* [Task statement]
Down to the last line, repeat the records exactly.

[Opening Given information section]

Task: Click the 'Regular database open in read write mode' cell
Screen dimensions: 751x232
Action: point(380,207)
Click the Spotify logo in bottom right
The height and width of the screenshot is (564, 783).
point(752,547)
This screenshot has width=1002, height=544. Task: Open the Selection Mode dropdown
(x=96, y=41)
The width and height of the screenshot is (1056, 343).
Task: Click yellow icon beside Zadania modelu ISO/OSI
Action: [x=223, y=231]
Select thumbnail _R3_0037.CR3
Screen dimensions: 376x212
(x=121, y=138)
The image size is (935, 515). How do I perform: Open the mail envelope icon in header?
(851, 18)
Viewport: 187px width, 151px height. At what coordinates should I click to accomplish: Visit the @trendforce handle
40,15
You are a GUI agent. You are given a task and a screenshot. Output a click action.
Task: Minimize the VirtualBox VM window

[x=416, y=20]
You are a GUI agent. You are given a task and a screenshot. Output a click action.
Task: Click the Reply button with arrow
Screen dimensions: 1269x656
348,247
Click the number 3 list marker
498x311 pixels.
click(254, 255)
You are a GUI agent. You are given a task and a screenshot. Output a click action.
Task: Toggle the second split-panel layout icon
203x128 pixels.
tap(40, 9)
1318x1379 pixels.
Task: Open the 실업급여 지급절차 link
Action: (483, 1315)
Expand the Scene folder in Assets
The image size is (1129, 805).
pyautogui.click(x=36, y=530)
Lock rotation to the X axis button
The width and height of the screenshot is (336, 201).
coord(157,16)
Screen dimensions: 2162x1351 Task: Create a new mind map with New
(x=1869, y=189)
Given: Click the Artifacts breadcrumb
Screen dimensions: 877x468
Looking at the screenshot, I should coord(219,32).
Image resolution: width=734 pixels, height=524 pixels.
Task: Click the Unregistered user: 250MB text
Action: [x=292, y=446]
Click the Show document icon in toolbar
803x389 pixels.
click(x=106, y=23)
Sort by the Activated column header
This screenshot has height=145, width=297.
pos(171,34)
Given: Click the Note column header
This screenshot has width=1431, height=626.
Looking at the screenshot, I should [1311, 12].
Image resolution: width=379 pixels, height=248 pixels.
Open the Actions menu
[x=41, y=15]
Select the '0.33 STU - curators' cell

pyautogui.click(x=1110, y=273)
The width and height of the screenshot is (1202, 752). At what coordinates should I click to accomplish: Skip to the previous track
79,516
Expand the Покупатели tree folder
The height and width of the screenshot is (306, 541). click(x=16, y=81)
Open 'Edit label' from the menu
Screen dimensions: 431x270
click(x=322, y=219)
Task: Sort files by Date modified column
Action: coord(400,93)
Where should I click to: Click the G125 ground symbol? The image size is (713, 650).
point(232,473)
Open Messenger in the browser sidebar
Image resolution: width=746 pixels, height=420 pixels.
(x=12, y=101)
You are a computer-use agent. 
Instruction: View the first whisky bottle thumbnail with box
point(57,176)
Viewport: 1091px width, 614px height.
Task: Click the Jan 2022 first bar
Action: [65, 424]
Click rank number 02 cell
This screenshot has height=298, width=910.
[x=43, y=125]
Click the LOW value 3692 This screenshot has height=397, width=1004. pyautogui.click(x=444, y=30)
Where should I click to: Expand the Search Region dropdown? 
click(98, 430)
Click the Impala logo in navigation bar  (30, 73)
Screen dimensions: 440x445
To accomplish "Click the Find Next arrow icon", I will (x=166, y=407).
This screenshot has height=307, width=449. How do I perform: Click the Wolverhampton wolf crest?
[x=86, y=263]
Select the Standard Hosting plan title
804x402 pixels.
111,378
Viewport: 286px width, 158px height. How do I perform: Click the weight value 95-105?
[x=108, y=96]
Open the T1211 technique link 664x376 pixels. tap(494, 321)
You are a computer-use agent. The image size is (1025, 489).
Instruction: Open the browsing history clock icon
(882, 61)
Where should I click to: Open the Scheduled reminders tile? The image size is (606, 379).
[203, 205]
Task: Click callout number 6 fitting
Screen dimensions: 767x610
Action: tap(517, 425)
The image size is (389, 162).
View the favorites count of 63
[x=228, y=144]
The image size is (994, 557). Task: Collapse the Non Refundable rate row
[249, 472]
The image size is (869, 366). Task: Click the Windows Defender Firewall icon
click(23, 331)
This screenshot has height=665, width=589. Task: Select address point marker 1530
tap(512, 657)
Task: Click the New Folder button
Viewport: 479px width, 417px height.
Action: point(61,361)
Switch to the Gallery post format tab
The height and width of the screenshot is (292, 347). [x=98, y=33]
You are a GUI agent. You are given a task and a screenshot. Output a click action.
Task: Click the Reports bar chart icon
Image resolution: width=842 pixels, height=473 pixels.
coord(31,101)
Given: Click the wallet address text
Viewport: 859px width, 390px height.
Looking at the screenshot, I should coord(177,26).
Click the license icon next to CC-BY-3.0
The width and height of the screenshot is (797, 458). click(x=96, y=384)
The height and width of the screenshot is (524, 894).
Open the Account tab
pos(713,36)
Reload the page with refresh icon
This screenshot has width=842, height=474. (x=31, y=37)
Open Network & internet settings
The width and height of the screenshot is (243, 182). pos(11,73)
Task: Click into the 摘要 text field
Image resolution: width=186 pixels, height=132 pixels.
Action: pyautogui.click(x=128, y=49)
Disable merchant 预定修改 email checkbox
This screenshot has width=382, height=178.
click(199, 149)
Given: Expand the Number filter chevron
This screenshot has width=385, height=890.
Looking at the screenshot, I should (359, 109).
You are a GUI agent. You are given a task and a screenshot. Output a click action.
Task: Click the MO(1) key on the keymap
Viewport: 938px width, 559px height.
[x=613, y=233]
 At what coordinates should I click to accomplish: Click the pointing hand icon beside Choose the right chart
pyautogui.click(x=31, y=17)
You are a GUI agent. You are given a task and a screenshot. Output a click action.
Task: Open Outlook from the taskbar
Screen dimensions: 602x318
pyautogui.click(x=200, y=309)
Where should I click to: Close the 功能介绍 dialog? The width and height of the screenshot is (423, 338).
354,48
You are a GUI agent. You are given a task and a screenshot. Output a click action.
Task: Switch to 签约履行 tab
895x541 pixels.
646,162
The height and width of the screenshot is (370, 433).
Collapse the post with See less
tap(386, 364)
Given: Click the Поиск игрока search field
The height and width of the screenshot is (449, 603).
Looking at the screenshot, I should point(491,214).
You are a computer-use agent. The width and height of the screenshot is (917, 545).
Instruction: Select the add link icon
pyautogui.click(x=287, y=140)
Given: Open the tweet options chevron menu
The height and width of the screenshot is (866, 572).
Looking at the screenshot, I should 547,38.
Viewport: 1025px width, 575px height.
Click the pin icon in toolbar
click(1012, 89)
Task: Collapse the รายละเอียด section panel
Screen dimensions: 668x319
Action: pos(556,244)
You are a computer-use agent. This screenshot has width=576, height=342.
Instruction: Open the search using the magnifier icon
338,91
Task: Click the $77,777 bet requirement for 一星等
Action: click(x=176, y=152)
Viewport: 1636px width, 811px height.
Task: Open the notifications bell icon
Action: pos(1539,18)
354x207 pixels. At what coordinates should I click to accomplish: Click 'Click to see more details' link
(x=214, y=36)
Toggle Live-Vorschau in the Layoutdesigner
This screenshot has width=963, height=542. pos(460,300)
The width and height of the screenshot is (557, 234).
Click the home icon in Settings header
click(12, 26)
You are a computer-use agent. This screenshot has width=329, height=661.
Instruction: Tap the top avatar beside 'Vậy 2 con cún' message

[Closing Given information section]

* [Output of the exercise]
Task: Click the 'Regular database open in read write mode' cell
Screen dimensions: 751x232
Action: point(380,207)
Click the Spotify logo in bottom right
The height and width of the screenshot is (564, 783).
point(752,547)
This screenshot has width=1002, height=544. Task: Open the Selection Mode dropdown
(x=96, y=41)
The width and height of the screenshot is (1056, 343).
Task: Click yellow icon beside Zadania modelu ISO/OSI
Action: [x=223, y=231]
Select thumbnail _R3_0037.CR3
Screen dimensions: 376x212
(x=121, y=138)
The image size is (935, 515). How do I perform: Open the mail envelope icon in header?
(851, 18)
Viewport: 187px width, 151px height. At what coordinates should I click to accomplish: Visit the @trendforce handle
40,15
You are a GUI agent. You are given a task and a screenshot. Output a click action.
Task: Minimize the VirtualBox VM window

[x=416, y=20]
You are a GUI agent. You are given a task and a screenshot. Output a click action.
Task: Click the Reply button with arrow
Screen dimensions: 1269x656
348,247
Click the number 3 list marker
498x311 pixels.
click(254, 255)
You are a GUI agent. You are given a task and a screenshot. Output a click action.
Task: Toggle the second split-panel layout icon
203x128 pixels.
tap(40, 9)
1318x1379 pixels.
Task: Open the 실업급여 지급절차 link
Action: (483, 1315)
Expand the Scene folder in Assets
The image size is (1129, 805).
pyautogui.click(x=36, y=530)
Lock rotation to the X axis button
The width and height of the screenshot is (336, 201).
coord(157,16)
Screen dimensions: 2162x1351 Task: Create a new mind map with New
(x=1869, y=189)
Given: Click the Artifacts breadcrumb
Screen dimensions: 877x468
Looking at the screenshot, I should coord(219,32).
Image resolution: width=734 pixels, height=524 pixels.
Task: Click the Unregistered user: 250MB text
Action: [x=292, y=446]
Click the Show document icon in toolbar
803x389 pixels.
click(x=106, y=23)
Sort by the Activated column header
This screenshot has height=145, width=297.
pos(171,34)
Given: Click the Note column header
This screenshot has width=1431, height=626.
Looking at the screenshot, I should [1311, 12].
Image resolution: width=379 pixels, height=248 pixels.
Open the Actions menu
[x=41, y=15]
Select the '0.33 STU - curators' cell

pyautogui.click(x=1110, y=273)
The width and height of the screenshot is (1202, 752). At what coordinates should I click to accomplish: Skip to the previous track
79,516
Expand the Покупатели tree folder
The height and width of the screenshot is (306, 541). click(x=16, y=81)
Open 'Edit label' from the menu
Screen dimensions: 431x270
click(x=322, y=219)
Task: Sort files by Date modified column
Action: coord(400,93)
Where should I click to: Click the G125 ground symbol? The image size is (713, 650).
point(232,473)
Open Messenger in the browser sidebar
Image resolution: width=746 pixels, height=420 pixels.
(x=12, y=101)
You are a computer-use agent. 
Instruction: View the first whisky bottle thumbnail with box
point(57,176)
Viewport: 1091px width, 614px height.
Task: Click the Jan 2022 first bar
Action: [65, 424]
Click rank number 02 cell
This screenshot has height=298, width=910.
[x=43, y=125]
Click the LOW value 3692 This screenshot has height=397, width=1004. pyautogui.click(x=444, y=30)
Where should I click to: Expand the Search Region dropdown? 
click(98, 430)
Click the Impala logo in navigation bar  (30, 73)
Screen dimensions: 440x445
To accomplish "Click the Find Next arrow icon", I will (x=166, y=407).
This screenshot has height=307, width=449. How do I perform: Click the Wolverhampton wolf crest?
[x=86, y=263]
Select the Standard Hosting plan title
804x402 pixels.
111,378
Viewport: 286px width, 158px height. How do I perform: Click the weight value 95-105?
[x=108, y=96]
Open the T1211 technique link 664x376 pixels. tap(494, 321)
You are a computer-use agent. The image size is (1025, 489).
Instruction: Open the browsing history clock icon
(882, 61)
Where should I click to: Open the Scheduled reminders tile? The image size is (606, 379).
[203, 205]
Task: Click callout number 6 fitting
Screen dimensions: 767x610
Action: tap(517, 425)
The image size is (389, 162).
View the favorites count of 63
[x=228, y=144]
The image size is (994, 557). Task: Collapse the Non Refundable rate row
[249, 472]
The image size is (869, 366). Task: Click the Windows Defender Firewall icon
click(23, 331)
This screenshot has height=665, width=589. Task: Select address point marker 1530
tap(512, 657)
Task: Click the New Folder button
Viewport: 479px width, 417px height.
Action: point(61,361)
Switch to the Gallery post format tab
The height and width of the screenshot is (292, 347). [x=98, y=33]
You are a GUI agent. You are given a task and a screenshot. Output a click action.
Task: Click the Reports bar chart icon
Image resolution: width=842 pixels, height=473 pixels.
coord(31,101)
Given: Click the wallet address text
Viewport: 859px width, 390px height.
Looking at the screenshot, I should coord(177,26).
Click the license icon next to CC-BY-3.0
The width and height of the screenshot is (797, 458). click(x=96, y=384)
The height and width of the screenshot is (524, 894).
Open the Account tab
pos(713,36)
Reload the page with refresh icon
This screenshot has width=842, height=474. (x=31, y=37)
Open Network & internet settings
The width and height of the screenshot is (243, 182). pos(11,73)
Task: Click into the 摘要 text field
Image resolution: width=186 pixels, height=132 pixels.
Action: pyautogui.click(x=128, y=49)
Disable merchant 预定修改 email checkbox
This screenshot has width=382, height=178.
click(199, 149)
Given: Expand the Number filter chevron
This screenshot has width=385, height=890.
Looking at the screenshot, I should (359, 109).
You are a GUI agent. You are given a task and a screenshot. Output a click action.
Task: Click the MO(1) key on the keymap
Viewport: 938px width, 559px height.
[x=613, y=233]
 At what coordinates should I click to accomplish: Click the pointing hand icon beside Choose the right chart
pyautogui.click(x=31, y=17)
You are a GUI agent. You are given a task and a screenshot. Output a click action.
Task: Open Outlook from the taskbar
Screen dimensions: 602x318
pyautogui.click(x=200, y=309)
Where should I click to: Close the 功能介绍 dialog? The width and height of the screenshot is (423, 338).
354,48
You are a GUI agent. You are given a task and a screenshot. Output a click action.
Task: Switch to 签约履行 tab
895x541 pixels.
646,162
The height and width of the screenshot is (370, 433).
Collapse the post with See less
tap(386, 364)
Given: Click the Поиск игрока search field
The height and width of the screenshot is (449, 603).
Looking at the screenshot, I should point(491,214).
You are a computer-use agent. The width and height of the screenshot is (917, 545).
Instruction: Select the add link icon
pyautogui.click(x=287, y=140)
Given: Open the tweet options chevron menu
The height and width of the screenshot is (866, 572).
Looking at the screenshot, I should 547,38.
Viewport: 1025px width, 575px height.
Click the pin icon in toolbar
click(1012, 89)
Task: Collapse the รายละเอียด section panel
Screen dimensions: 668x319
Action: pos(556,244)
You are a computer-use agent. This screenshot has width=576, height=342.
Instruction: Open the search using the magnifier icon
338,91
Task: Click the $77,777 bet requirement for 一星等
Action: click(x=176, y=152)
Viewport: 1636px width, 811px height.
Task: Open the notifications bell icon
Action: pos(1539,18)
354x207 pixels. At what coordinates should I click to accomplish: Click 'Click to see more details' link
(x=214, y=36)
Toggle Live-Vorschau in the Layoutdesigner
This screenshot has width=963, height=542. pos(460,300)
The width and height of the screenshot is (557, 234).
Click the home icon in Settings header
click(12, 26)
You are a computer-use agent. This screenshot has width=329, height=661.
Instruction: Tap the top avatar beside 'Vậy 2 con cún' message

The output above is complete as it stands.